Comparison between multiple fasta files in terms of presence or absence of certain sequences
2
0
Entering edit mode
7.4 years ago

Hallo folks.

I am trying to compare fasta files of predicted miRNAs with one another. This problem does not seem to be very hard for someone more skilled in bioinformatics than me but after hours of forum searches I could not solve the problem.

As an example I have 3 fasta files like:

File_1:

>miRNA1 
AGTCGTCA
>miRNA2 
AGTTCGTT

File_2:

>miRNA1
TTGACT
>miRNA2
AGTCGTCA

File_3:

>miRNA3
TTACATT
>miRNA5
TTGACT

From these files I would like to get a table that shows the presence or absence of each sequence. As you can see the same sequence could have a different ID. In the best case even if there is one mismatch between the sequences they should be counted as equal.

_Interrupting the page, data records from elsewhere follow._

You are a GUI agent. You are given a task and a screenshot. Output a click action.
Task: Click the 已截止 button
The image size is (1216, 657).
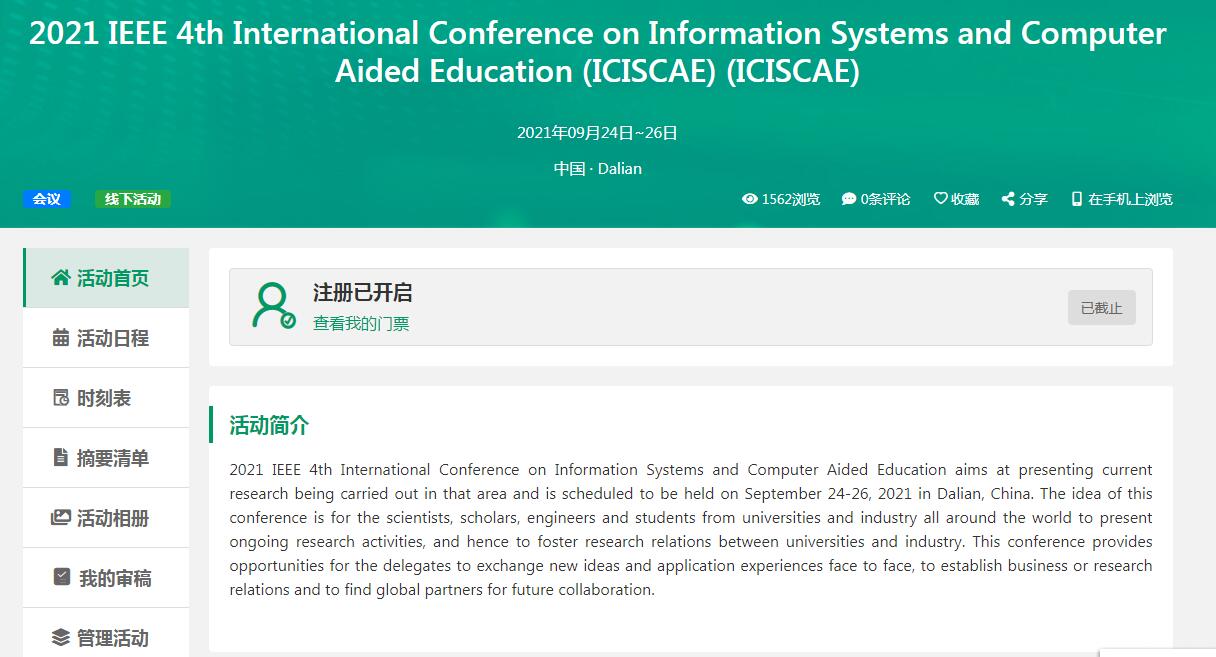(1101, 308)
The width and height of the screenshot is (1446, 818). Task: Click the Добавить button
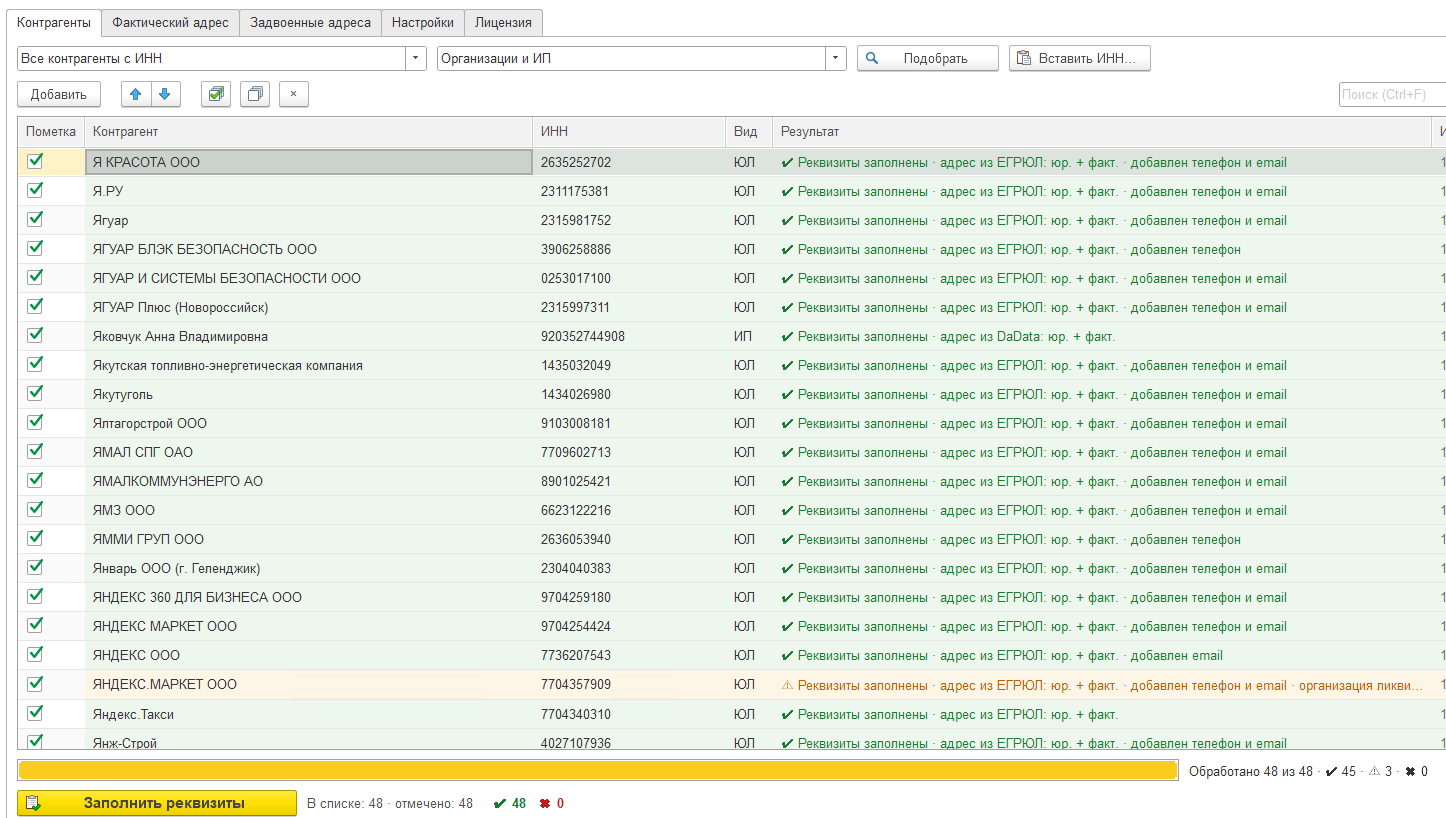59,94
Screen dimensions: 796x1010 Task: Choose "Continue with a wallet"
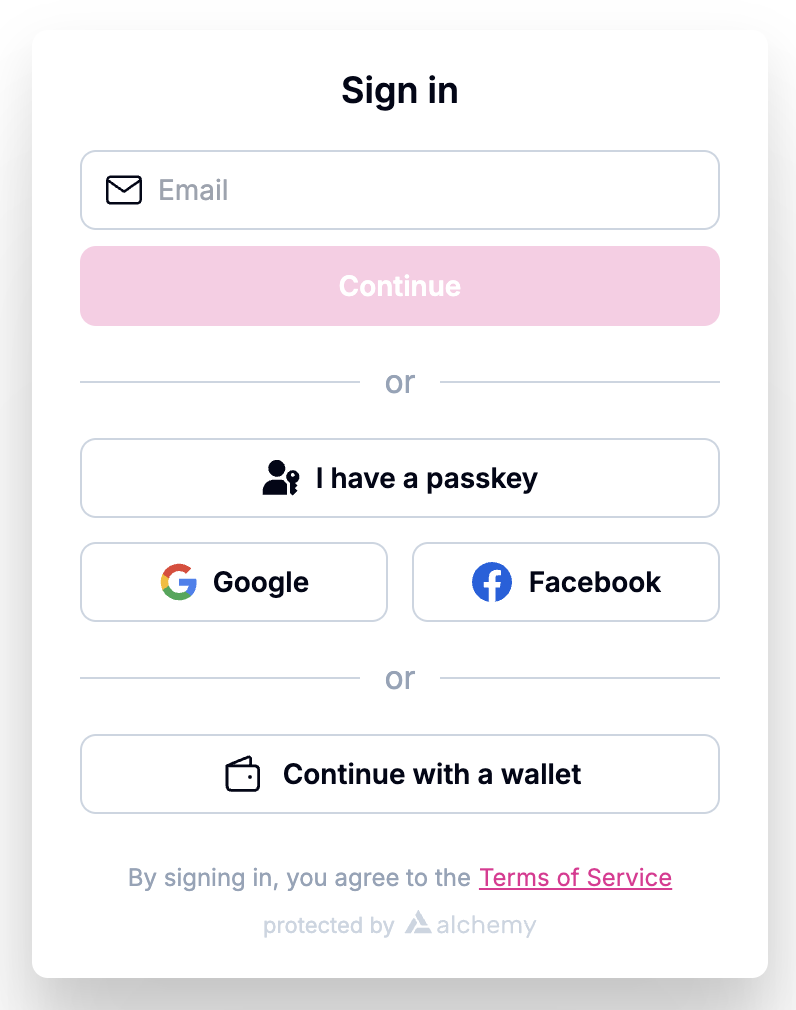[x=400, y=773]
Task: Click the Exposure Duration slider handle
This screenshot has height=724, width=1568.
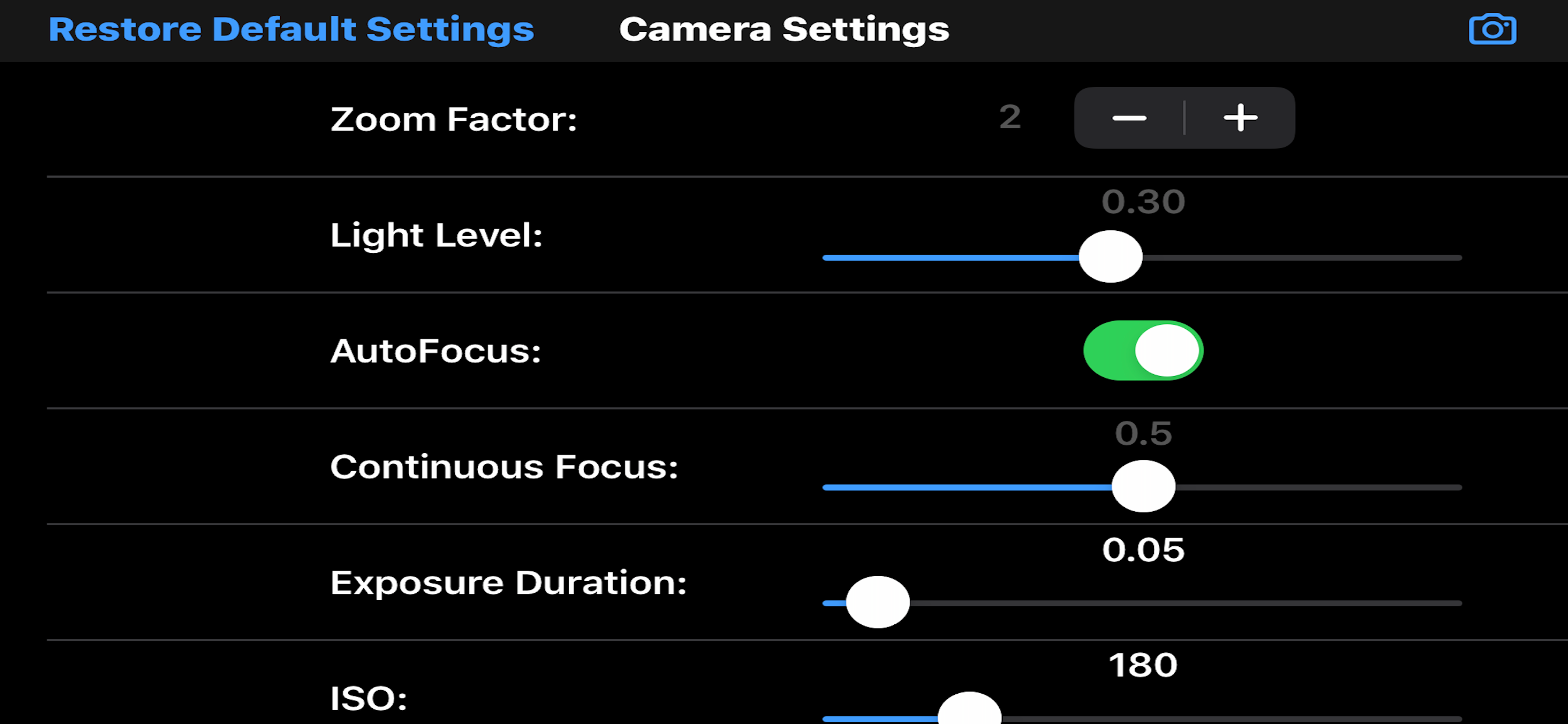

I am sorry to ask such a simple question but i couldnt figure it out by myself. So every help is welcome.

The closest solution i found so far is: Count Sequences In Multi Fasta File .

The script Kenosis provided does a part of the job:

"

use strict;
use warnings;
use File::Basename;
use Sort::Naturally;

local $/ = '>';
my ( %files, %query, %omit, @F );
$omit{$_}++ for ( $ARGV[0], basename $0);

while (<>) {
    chomp;
    $query{ $F[0] } = $F[1] if @F = split;
}

local $/ = "\n";
my @files = nsort @ARGV = grep !$omit{$_}, <*>;

while (<>) {
    next if /^>/;
    chomp;
    $files{$_}{$ARGV}++;
}

print join( "\t", 'tag', 'seq', @files ), "\n";

for my $key ( nsort keys %query ) {
    my @seqCount;
    push @seqCount, $files{ $query{$key} }->{$_} || 0 for @files;
    print join( "\t", $key, $query{$key}, @seqCount ), "\n";
}

"

But unfortunately I am unable to adept it to my problem. Because the script compares the sequences by ID and does not allow mismatches it produces many duplicate sequences in the output.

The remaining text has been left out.